Lors d’une célèbre allocution télévisée, John Howard justifie l’ordre qu’il a donné : « Nous déciderons qui entrera en Australie et dans quelles circonstances. » L’affaire est un véritable électro-choc pour la société australienne. Quelques jours après, une nouvelle loi sur l’immigration est votée, qui conforte Howard dans son action. Violemment combattue par les tenants de l’ouverture en grand des frontières, elle n’en reste pas moins un modèle de pragmatisme. Le texte exclut du régime commun sur l’asile tous les territoires du nord de l’Australie, et limite fortement les droits des personnes débarquant sans papiers sur le sol national.
La « Solution du Pacifique »
Parallèlement, une force de contrôle maritime est créée pour intercepter les bateaux des passeurs, avec pour consigne de convoyer systématiquement tous les clandestins vers Nauru ou en Papouasie, un deuxième pays voisin à qui l’Australie a délégué la gestion de la demande d’asile. De facto, une immense majorité des candidats à l’installation sont renvoyés chez eux. C’est le système dit « Solution du Pacifique », largement plébiscité par les Australiens.
Pourtant, en 2007, le pays y renonce en raison de coûts jugés trop élevés et de plusieurs campagnes de presse internationales. Mais cinq ans après, les travaillistes au pouvoir font marche arrière.
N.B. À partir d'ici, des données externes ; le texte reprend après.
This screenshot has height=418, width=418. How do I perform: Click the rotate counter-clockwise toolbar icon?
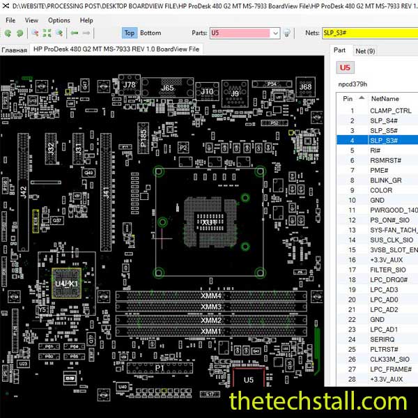[x=8, y=33]
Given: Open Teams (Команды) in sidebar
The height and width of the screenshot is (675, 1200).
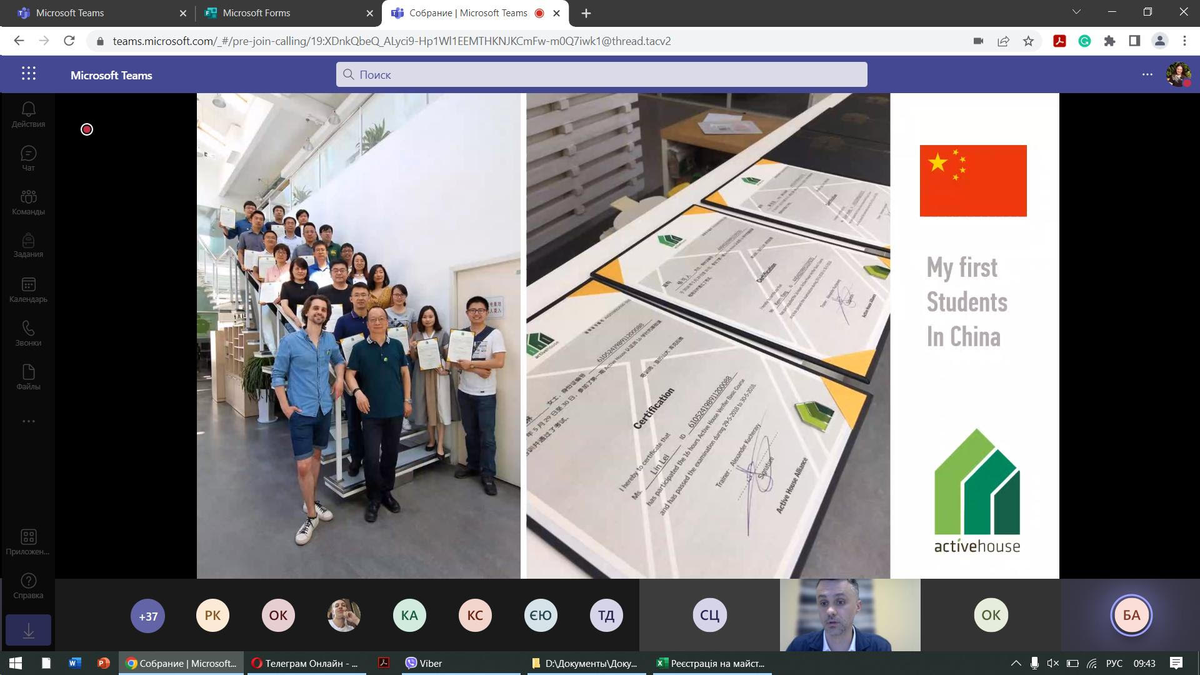Looking at the screenshot, I should [28, 203].
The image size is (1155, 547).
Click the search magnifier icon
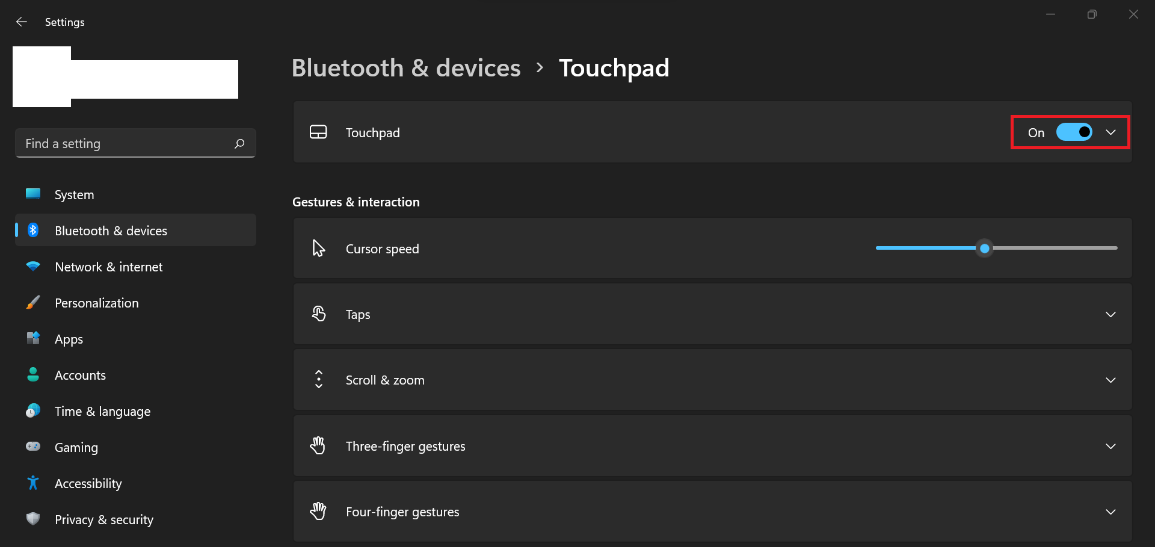pyautogui.click(x=239, y=143)
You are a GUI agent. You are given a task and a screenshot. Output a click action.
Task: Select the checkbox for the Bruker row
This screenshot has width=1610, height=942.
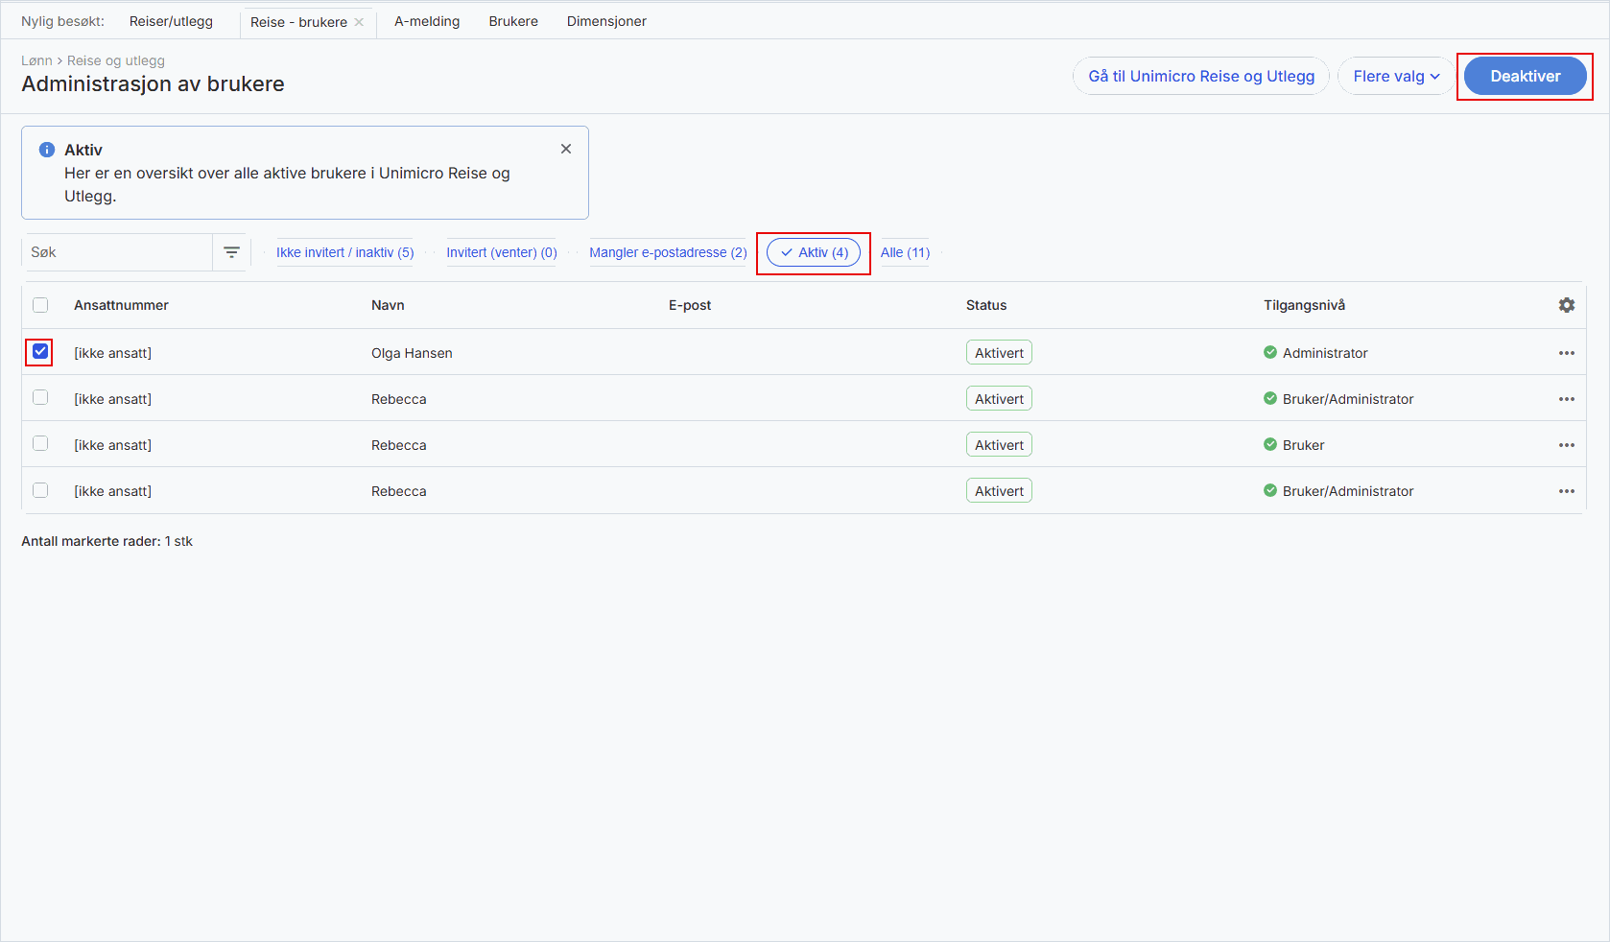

Comprenant que leur cote de popularité pourrait bien rebondir s’ils restauraient la « Solution du Pacifique », ils lancent en 2013 une nouvelle version de cette politique, qu’ils renomment « Opération frontières souveraines » – elle deviendra plus tard le programme « No Way », aujourd’hui baptisé « Zero Chance ». Depuis, le nombre de clandestins parvenant à entrer en Australie s’est effondré, s’élevant désormais à quelques centaines par an.
Quant à l’immigration légale, elle est essentiellement économique. Et sévèrement encadrée. Pour obtenir un visa de travail, le parrainage d’un employeur local est indispensable – sauf si le candidat exerce un métier en tension, dûment listé. Mais cela ne suffit pas. Il faut aussi réussir un test où les examinateurs contrôlent le niveau d’anglais et vérifient le casier judiciaire, les qualifications et les expériences professionnelles. Un Français récemment installé en Australie témoigne : « C’est très strict. Il faut fournir la liste des pays visités ces dix dernières années, détailler sa situation financière, produire une assurance santé privée, puisque l’accès à la Sécurité sociale est réservé aux nationaux. »
En Australie, un large consensus s’est donc dégagé. Sur la quasi-totalité de l’échiquier politique, chacun est d’accord pour dire que l’immigration est une chance pour le pays, mais à condition d’être régulée de façon draconienne et guidée par des critères économiques. Dans ces conditions dépassionnées, la population locale accepte sereinement un certain métissage. L’Australie est le pays du remplacement heureux.